PROBLEM STATEMENT:
With the line containing "CAD - Design (796, 37)" as the first and the final line of the entries as the last, repeat exactly the lines in that span, including both.

RECORDS FOR PROCESSING:
--- --- ---
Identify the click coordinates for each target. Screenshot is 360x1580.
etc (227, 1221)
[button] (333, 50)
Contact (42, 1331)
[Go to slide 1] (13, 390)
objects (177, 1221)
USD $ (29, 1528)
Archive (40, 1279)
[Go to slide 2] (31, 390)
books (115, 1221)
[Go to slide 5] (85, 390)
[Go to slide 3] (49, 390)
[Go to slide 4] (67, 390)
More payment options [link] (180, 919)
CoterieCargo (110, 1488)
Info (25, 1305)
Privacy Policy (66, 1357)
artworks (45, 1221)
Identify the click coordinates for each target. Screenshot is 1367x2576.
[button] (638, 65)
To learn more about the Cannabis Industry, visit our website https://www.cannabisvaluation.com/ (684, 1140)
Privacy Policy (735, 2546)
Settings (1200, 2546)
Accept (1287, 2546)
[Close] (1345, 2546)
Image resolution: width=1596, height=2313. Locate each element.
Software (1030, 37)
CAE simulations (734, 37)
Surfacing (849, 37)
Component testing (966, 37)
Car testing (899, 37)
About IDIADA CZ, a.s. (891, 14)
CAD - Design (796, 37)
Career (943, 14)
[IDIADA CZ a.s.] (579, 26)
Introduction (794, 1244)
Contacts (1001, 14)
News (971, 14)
--- --- ---
EXPECTED OUTPUT:
CAD - Design (796, 37)
Career (943, 14)
[IDIADA CZ a.s.] (579, 26)
Introduction (794, 1244)
Contacts (1001, 14)
News (971, 14)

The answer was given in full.